Now I can filter the number of groups to show

```
df1 %>%
ggplot(aes(x=x)) +
stat_bin_filter(aes(group=g, fill=g),
position='dodge', nfilter = 2)
#> `stat_bin()` using `bins = 30`. Pick better value with `binwidth`.
```

```
df1 %>%
ggplot(aes(x=x)) +
stat_bin_filter(aes(group=g, fill=g),
position='dodge', nfilter = 3)
#> `stat_bin()` using `bins = 30`. Pick better value with `binwidth`.
```

However, if I try to facet, I get a whole bunch of empty ones - the statistical transformation of filtering hasn’t propagated.

```
df1 %>%
ggplot(aes(x=x)) +
stat_bin_filter(aes(group=g, fill=g),
nfilter = 2) +
facet_wrap(~g) +
theme_minimal(base_size = 8)
#> `stat_bin()` using `bins = 30`. Pick better value with `binwidth`.
```

## Case 3: plot a limited sample, ordered by an attribute of the plot

An additional complication is if we want to order and filter by an attribute of the plot - for example, let’s say we order by the largest number in any one bin. As we vary the binning this ordering will change.

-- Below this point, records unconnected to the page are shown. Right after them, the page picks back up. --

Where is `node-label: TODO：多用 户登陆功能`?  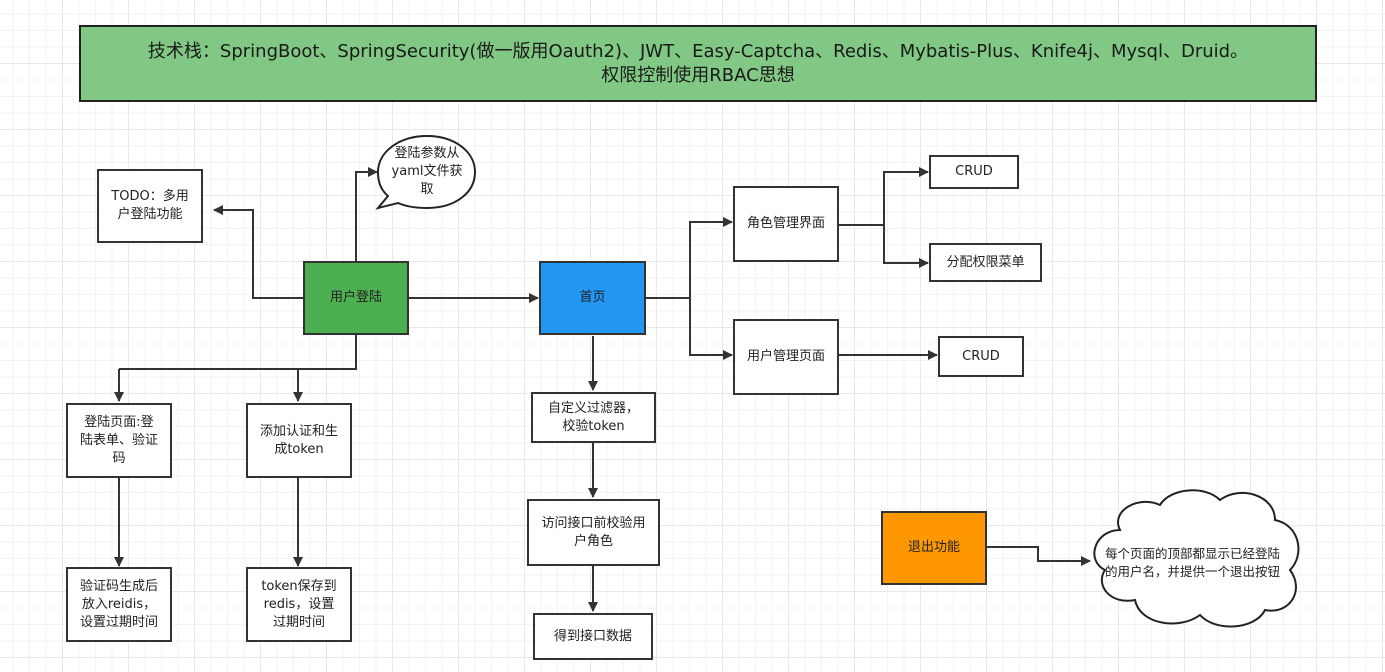
node-label: TODO：多用 户登陆功能 is located at coordinates (150, 206).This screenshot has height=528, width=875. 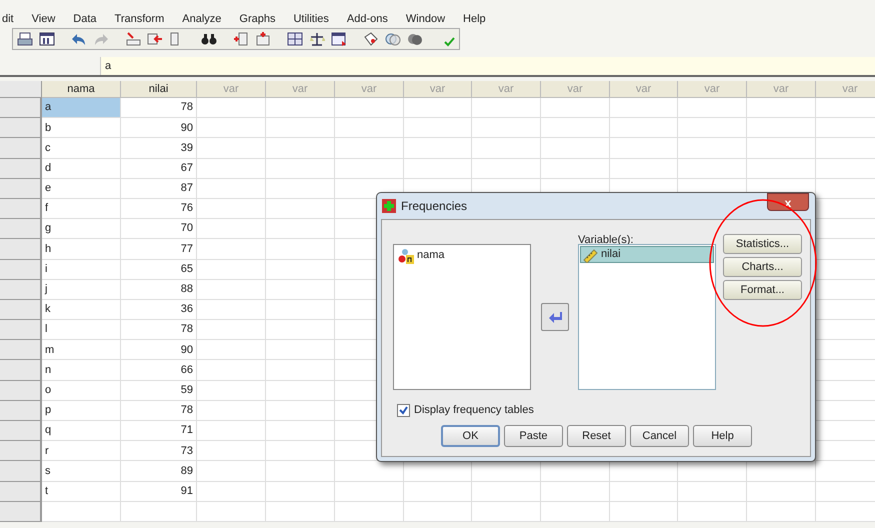 What do you see at coordinates (596, 436) in the screenshot?
I see `dialog-button: Reset` at bounding box center [596, 436].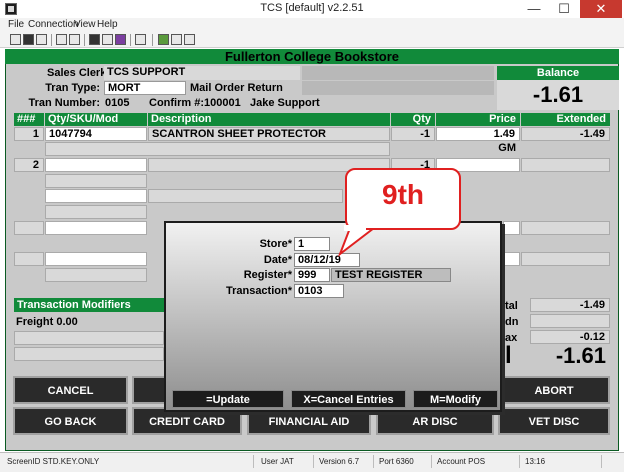  Describe the element at coordinates (54, 24) in the screenshot. I see `menu-connection: Connection` at that location.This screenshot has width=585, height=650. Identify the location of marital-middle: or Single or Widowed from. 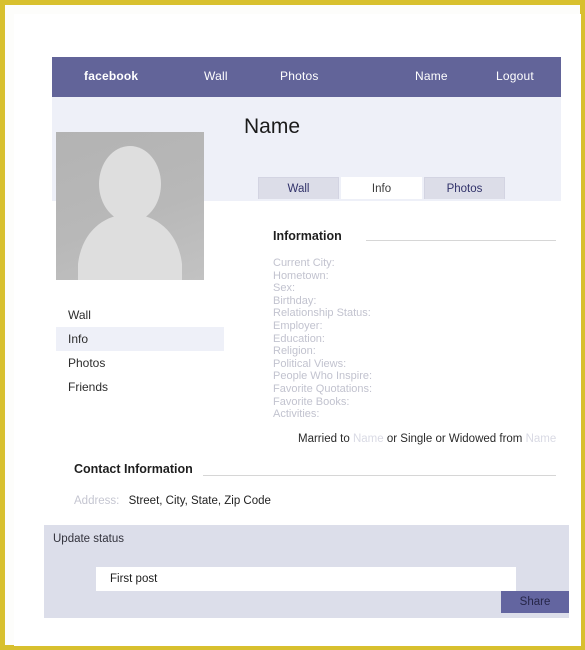
(454, 439).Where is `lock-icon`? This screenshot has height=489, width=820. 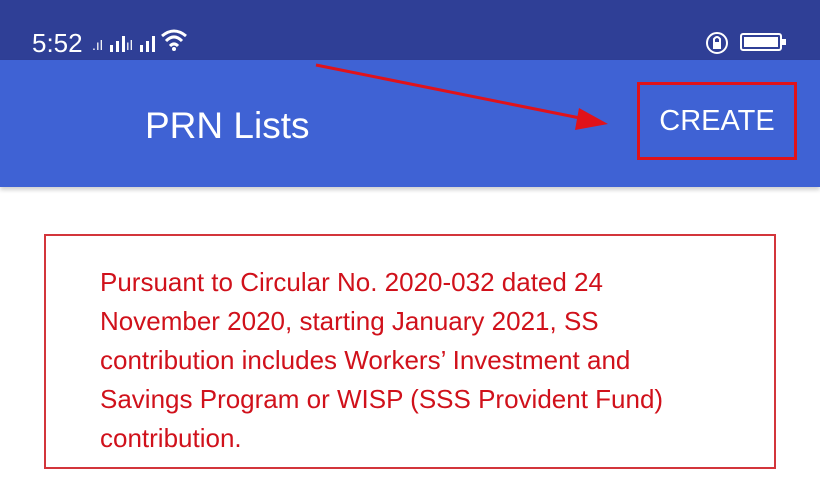 lock-icon is located at coordinates (717, 43).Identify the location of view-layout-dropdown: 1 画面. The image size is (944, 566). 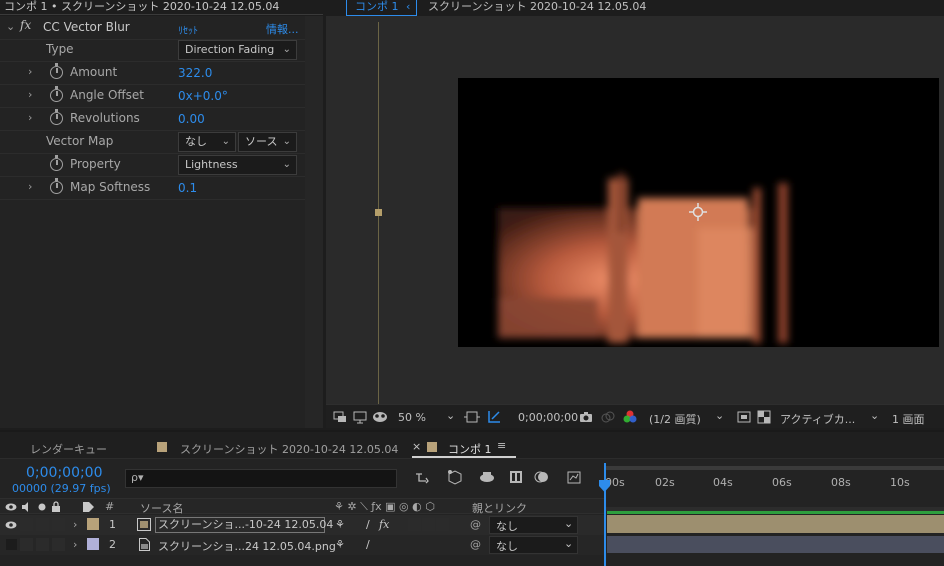
(908, 419).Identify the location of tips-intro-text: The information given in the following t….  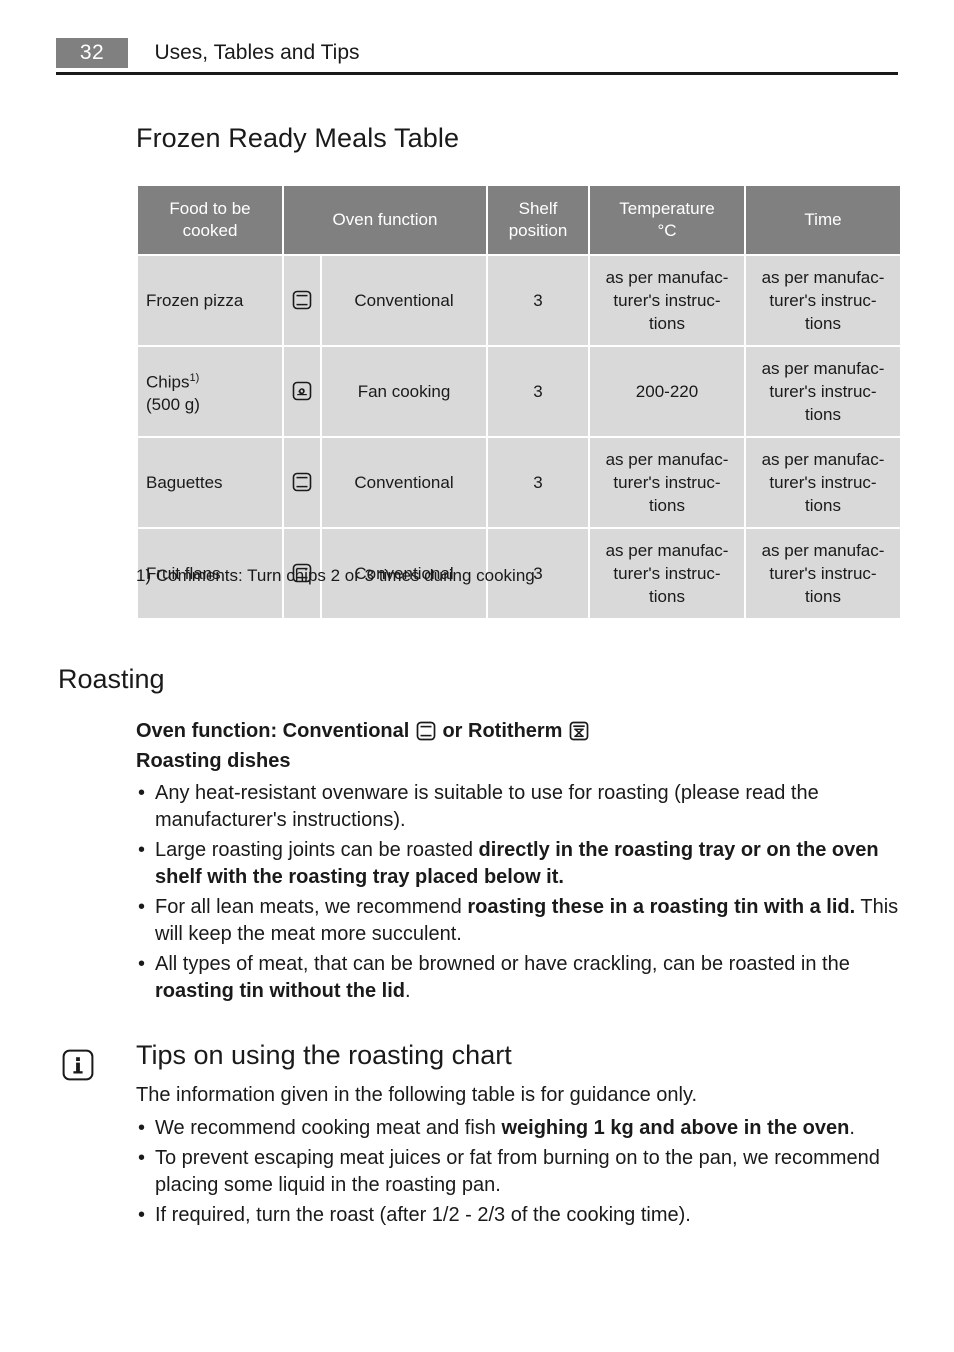
(417, 1095).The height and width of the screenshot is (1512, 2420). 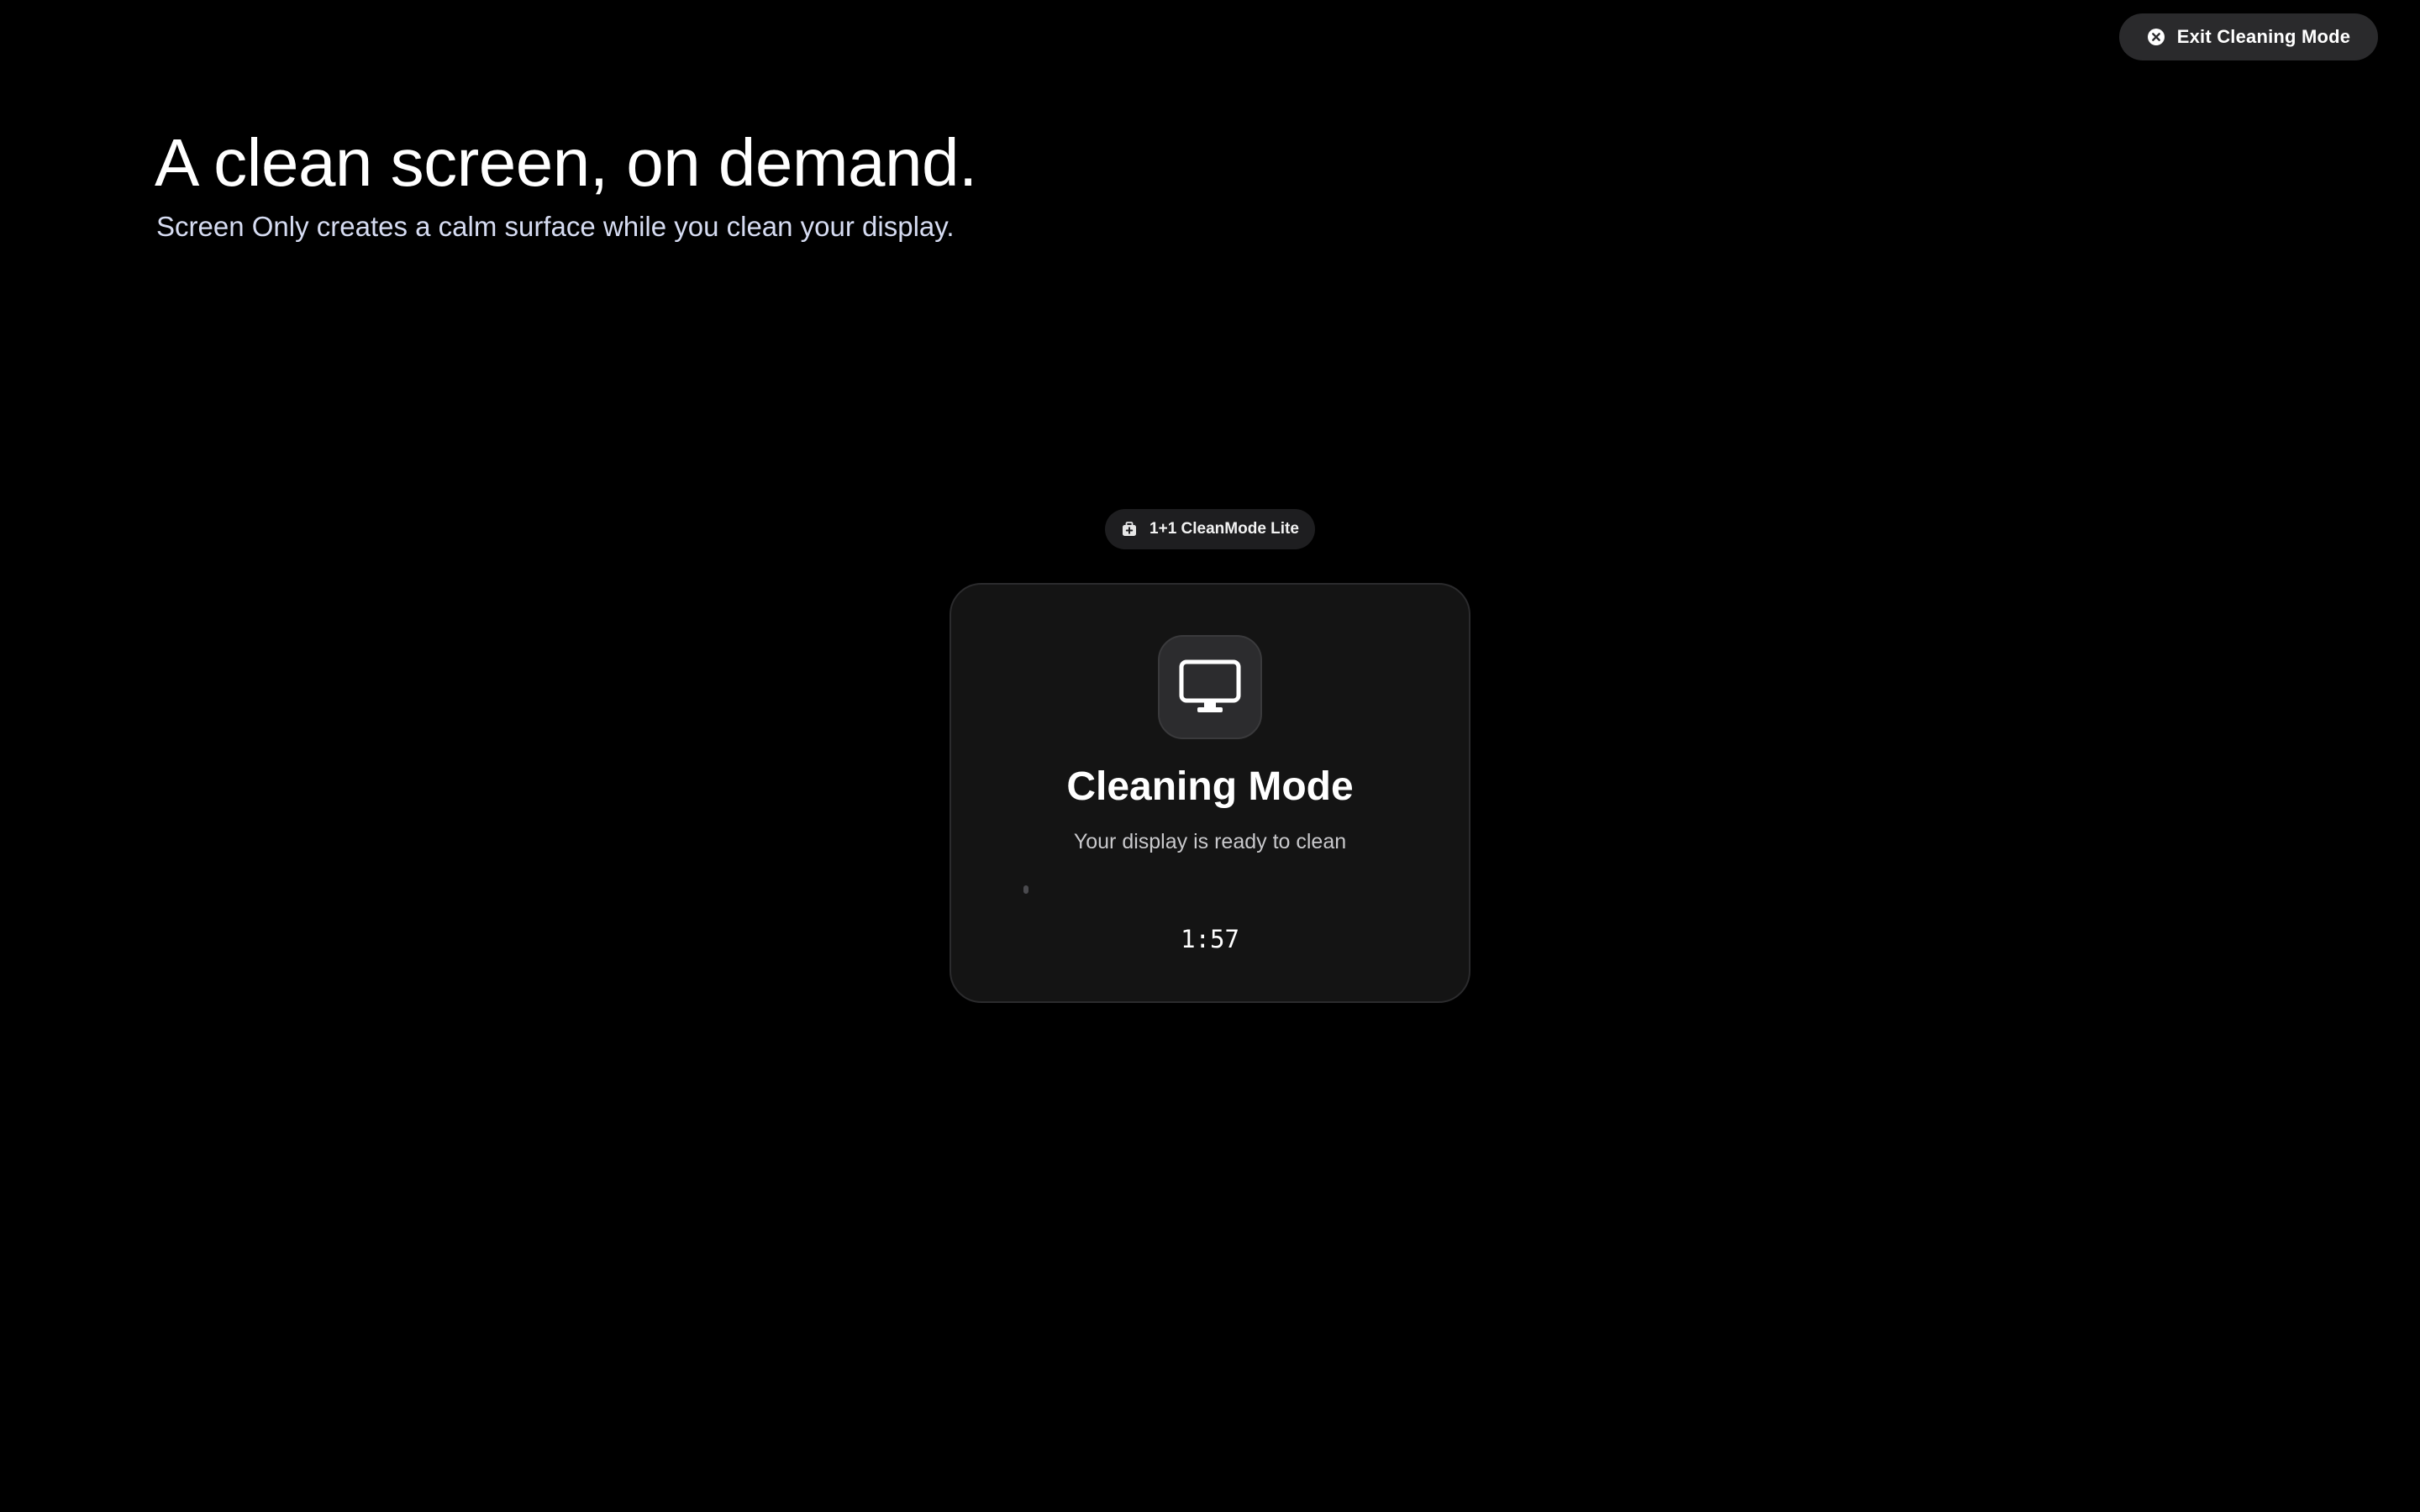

Following is an attempt to filter the data based on the highest bar - in `compute_panel`

I generate the histograms

```
StatBinFilter <- ggproto("StatBinFilter", StatBin,
setup_data = function(data, params) {
data
},
compute_panel = function(data, scales, nfilter=NULL, ...) {
all_groups = as.vector(unique(data$group))
nfilter = min(nfilter, length(all_groups))
tmp = StatBin$compute_panel(data, scales, ...)
tmp2 = tmp %>% dplyr::group_by(group) %>%
mutate(r=rank(-count, ties.method = "first")) %>%
filter(r <= nfilter)
tmp2
},
extra_params = c("na.rm", "nfilter")
)
stat_bin_filter <-
function (mapping = NULL, data = NULL, geom = "bar", position = "stack",
..., binwidth = NULL, bins = NULL, center = NULL, boundary = NULL,
breaks = NULL, closed = c("right", "left"), pad = FALSE,
na.rm = FALSE, nfilter=NULL, show.legend = NA, inherit.aes = TRUE) {
layer(data = data, mapping = mapping, stat = StatBinFilter, geom = geom,
position = position, show.legend = show.legend, inherit.aes = inherit.aes,
params = list(binwidth = binwidth, bins = bins, center = center,
boundary = boundary, breaks = breaks, closed = closed,
pad = pad, na.rm = na.rm, nfilter = nfilter, ...))
}
```

```
df1 %>% ggplot(aes(x=x)) + stat_bin_filter(aes(group=g), nfilter = 2) + facet_wrap(~g) + theme_minimal(base_size = 8)
#> `stat_bin()` using `bins = 30`. Pick better value with `binwidth`.
```

Evidently what happened here is it’s calling `compute_panel`

for each panel in the facted plot - on the other hand I can’t apply my filtering based on the highest bar unless I know the scales and the binning parameters - and what I’m trying to avoid is doing that computation in two places.

## Summary

This is a bit of a WIP on issues surrounding faceting and the grammar of graphics. In summary, filtering the data is a valid statistical transformation. Faceting based on the filtered data seems valid in the grammar of graphics to me, but the technical implementation in `ggplot2`

is challenging, due to the ordering of operations. In fairness, I have only started scratching the surface of `ggplot2`

internals and it could be the capability is there and I’ve just missed it. I look forward to continuing this in subsequent studies and posts.